In Eq. (4) the unknown composite matrix material property evaluated as,

E_{c 1} = E_{f 1} ν_{f} + E_{m} ν_{m}

E_{c 2} = (1 - C) E_{c 2}^{1} + C E_{c 2}^{2}

μ_{c 21} = (1 - C) μ_{c 21}^{1} + C μ_{c 21}^{2}

μ_{c 12} = μ_{c 21} \frac{E_{c 2}}{E_{c 1}}

G_{c 12} = (1 - C) G_{c 12}^{1} + C G_{c 12}^{2}

Where $E_{c 1}$ and $E_{c 2}$ are modulus of composites along longitudinal and transverse directions respectively. $E_{f 1} = 2.3 \times 10^{6} M P a$ and $E_{f 2} = 8.2 \times 10^{3} M P a$ are Young’s modulus of fiber along longitudinal and transverse directions respectively. $G_{f 12} = 2.73 \times 10^{4} M P a$ is shear modulus along plane 1–2. $G_{c 12}$ is shear modulus of composite in 1–2 plane. C = 0.2 is transverse contact coefficient between fibers. $μ_{f} = 0.25$ is Poisson’s ratio of carbon fiber. $μ_{c 12}$ and $μ_{c 21}$ indicate Poisson’s ratio of composites along 1–2 and 2–1 plane respectively. The values of properties in series and parallel are estimated from the following equations, which will be substituted in Eqs. (5) to (9). The values of related individual parameters are taken from Gu et al.⁴⁵

E_{c 2}^{1} = \frac{E_{f 2} E_{m}}{E_{f 2} ν_{m} + E_{m} ν_{f}}

E_{c 2}^{2} = E_{f 2} ν_{f} + E_{m} ν_{m}

μ_{c 21}^{1} = μ_{f} ν_{f} + μ_{m} ν_{m}

μ_{c 21}^{2} = \frac{μ_{f} E_{f 2} ν_{f} + μ_{m} E_{m} ν_{m}}{E_{f 2} ν_{f} + E_{m} ν_{m}}

G_{c 12}^{1} = \frac{G_{f 12} G_{m}}{E_{f 12} ν_{m} + G_{m} ν_{f}}

G_{c 12}^{2} = G_{f 12} ν_{f} + G_{m} ν_{m}

2.2. Displacement field equation

The suitable streamlined form of the displacement field can be written as, Jagtap et al.⁴⁷

\begin{array}{l} U = u (x, y) + g_{1} (z) ϕ_{x} (x, y) + g_{2} (z) Φ_{x} (x, y) \\ V = v (x, y) + g_{1} (z) ϕ_{y} (x, y) + g_{2} (z) Φ_{y} (x, y) \\ W = w (x, y) \end{array}

In this equation slopes in x and y directions represented as,

Φ_{x} = \frac{\partial w}{\partial x}, Φ_{y} = \frac{\partial w}{\partial y}, g_{1} (z) = 1 * z - (4 / 3 h_{2}) z^{3} and g_{2} (z) = - (4 / 3 h_{2}) z^{3}

2.3. Relation between strain and displacement

With the slight deformation assumption, linear strain in laminas are represented as,

\{\begin{array}{l} ε_{x} \\ ε_{y} \\ ε_{z} \\ γ_{x y} \\ γ_{x z} \\ γ_{y z} \end{array}\} = \{\begin{array}{l} \partial u / \partial x \\ \partial v / \partial y \\ 0 \\ \partial u / \partial x + \partial v / \partial y \\ \partial u / \partial z + \partial w / \partial x \\ \partial v / \partial z + \partial w / \partial y \end{array}\}

Corresponding to displacement fields, strain vectors presented as

\begin{array}{l} \{\bar{ε}\} = {\{ε_{x,} ε_{y,} ϒ_{x y,} ϒ_{x z,} ϒ_{y z}\}}^{T} \\ \{\bar{ε}\} = \{ε_{l}\} - \{ε_{n l}\} - \{ε_{t}\} \\ \{ε_{t}\} = \{α_{1} Δ T α_{2} Δ T 0 0 0\} \end{array}

Midplane strain vectors and displacement vector can be written as,

\{\bar{ε}\} = (ε_{1}^{0} ε_{2}^{0} ε_{6}^{0} k_{1}^{0} k_{2}^{0} k_{6}^{0} k_{1}^{2} k_{2}^{2} k_{6}^{2} ε_{4}^{0} ε_{5}^{0} k_{4}^{2} k_{5}^{2})

### Supplied data
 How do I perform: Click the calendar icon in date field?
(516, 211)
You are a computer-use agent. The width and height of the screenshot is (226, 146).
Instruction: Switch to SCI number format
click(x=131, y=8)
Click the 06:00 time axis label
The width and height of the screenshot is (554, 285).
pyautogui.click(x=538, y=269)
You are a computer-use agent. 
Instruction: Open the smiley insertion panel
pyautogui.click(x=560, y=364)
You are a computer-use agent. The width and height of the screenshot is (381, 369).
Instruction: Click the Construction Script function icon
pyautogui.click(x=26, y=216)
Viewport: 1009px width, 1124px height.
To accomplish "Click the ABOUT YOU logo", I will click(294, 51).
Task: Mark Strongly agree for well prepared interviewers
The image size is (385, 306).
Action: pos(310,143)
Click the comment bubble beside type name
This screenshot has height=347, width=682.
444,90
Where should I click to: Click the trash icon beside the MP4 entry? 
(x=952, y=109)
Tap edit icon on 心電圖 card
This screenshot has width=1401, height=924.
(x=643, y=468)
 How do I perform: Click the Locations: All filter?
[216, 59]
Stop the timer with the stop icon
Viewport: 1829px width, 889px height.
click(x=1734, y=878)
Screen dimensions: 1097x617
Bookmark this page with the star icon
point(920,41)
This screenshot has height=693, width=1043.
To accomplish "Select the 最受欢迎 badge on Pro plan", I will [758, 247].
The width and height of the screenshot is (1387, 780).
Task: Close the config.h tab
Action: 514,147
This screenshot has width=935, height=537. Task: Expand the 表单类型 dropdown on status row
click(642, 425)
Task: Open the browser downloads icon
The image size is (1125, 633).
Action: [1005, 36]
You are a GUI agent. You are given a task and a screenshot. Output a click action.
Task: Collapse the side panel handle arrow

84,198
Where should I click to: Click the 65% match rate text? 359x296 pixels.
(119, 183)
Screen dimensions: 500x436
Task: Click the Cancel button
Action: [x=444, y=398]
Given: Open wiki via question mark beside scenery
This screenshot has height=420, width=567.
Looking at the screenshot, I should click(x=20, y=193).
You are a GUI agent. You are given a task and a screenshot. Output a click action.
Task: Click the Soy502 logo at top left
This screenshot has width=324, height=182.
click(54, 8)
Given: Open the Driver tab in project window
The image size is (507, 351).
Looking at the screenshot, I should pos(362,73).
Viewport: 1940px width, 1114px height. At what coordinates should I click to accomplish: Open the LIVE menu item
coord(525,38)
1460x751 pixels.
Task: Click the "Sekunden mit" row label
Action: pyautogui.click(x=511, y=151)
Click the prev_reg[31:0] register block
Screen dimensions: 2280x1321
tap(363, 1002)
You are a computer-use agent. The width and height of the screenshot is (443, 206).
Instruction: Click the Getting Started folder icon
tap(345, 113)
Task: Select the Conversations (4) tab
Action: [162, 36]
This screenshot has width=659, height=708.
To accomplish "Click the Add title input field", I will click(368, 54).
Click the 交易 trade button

### What to do
A. In the passage on composite laminate properties, what value is given for the transverse contact coefficient between fibers?
B. Carry on the passage on composite laminate properties and strain relations from the point where it stops.

### Responses to the tasks
A. C = 0.2

B.
q = (\begin{matrix} u & v & w & Φ_{y} & Φ_{x} & ϕ_{y} & ϕ_{x} \end{matrix})

The linear strain vector can be written as, $\{ε_{l}\} = [L] {q}$ and [L] is defined in (A1).

The nonlinear strain vector can be inscribed as, Lal et al.⁴⁸

\{ε_{n l}\} = \frac{1}{2} [A] {ϕ}

Where, [A] = {[\begin{array}{l} \frac{\partial w}{\partial x} 0 \frac{\partial w}{\partial y} 0 0 \\ 0 \frac{\partial w}{\partial x} \frac{\partial w}{\partial y} 0 0 \end{array}]}^{T}, ϕ = \frac{1}{2} [\begin{array}{l} \frac{\partial w}{\partial x} \\ \frac{\partial w}{\partial y} \end{array}]

2.4. Relation between strain and stress

The elastic constitutive relations for three mutually orthogonal planes of material symmetry exist subjected to uniform temperature and σ_z = 0 the relation between strain and stress for SMA embedded composite of kth layer with reference to reference coordinate system by following relation, Kumar and Singh⁴⁹

{\{σ\}}^{k} = {[\bar{Q}]}^{k} {\{\bar{ε}\}}^{k} + {\{σ_{r}\}}^{k} V_{s} - {({[\bar{Q}]}_{m} {\{α\}}_{m} V_{m})}^{k} Δ T

Here ${[\bar{Q}]}^{k} a n d {[\bar{Q}]}_{m}$ are the reduced transferred stiffness matrix of smart composite plate and composite matrix respectively and given in (A2). $\{σ_{r}\}$ is the recovery stress generated in SMA due to temperature variation $Δ T$ as shown in Figure 1.6 from Tawfik.⁵⁰ V_s and V_m are the volume fraction of SMA and matrix respectively.

2.5. Finite element modeling

To analyze the presented model using FEM, the element geometry and displacement vector can be represented as follows, Lal et al.⁴⁸

{\{q\}}^{e} = {\sum_{i = 1}^{N N} {N_{i}}^{e} \{q_{i}\}}^{e}, x = \sum_{i = 1}^{N N} N_{i} \{x_{i}\}, y = \sum_{i = 1}^{N N} N_{i} \{y_{i}\}

Here, total nodes per element is defined by NN and N defines the shape function for i^th node. x_i and y_i are Cartesian coordinate for i^th node.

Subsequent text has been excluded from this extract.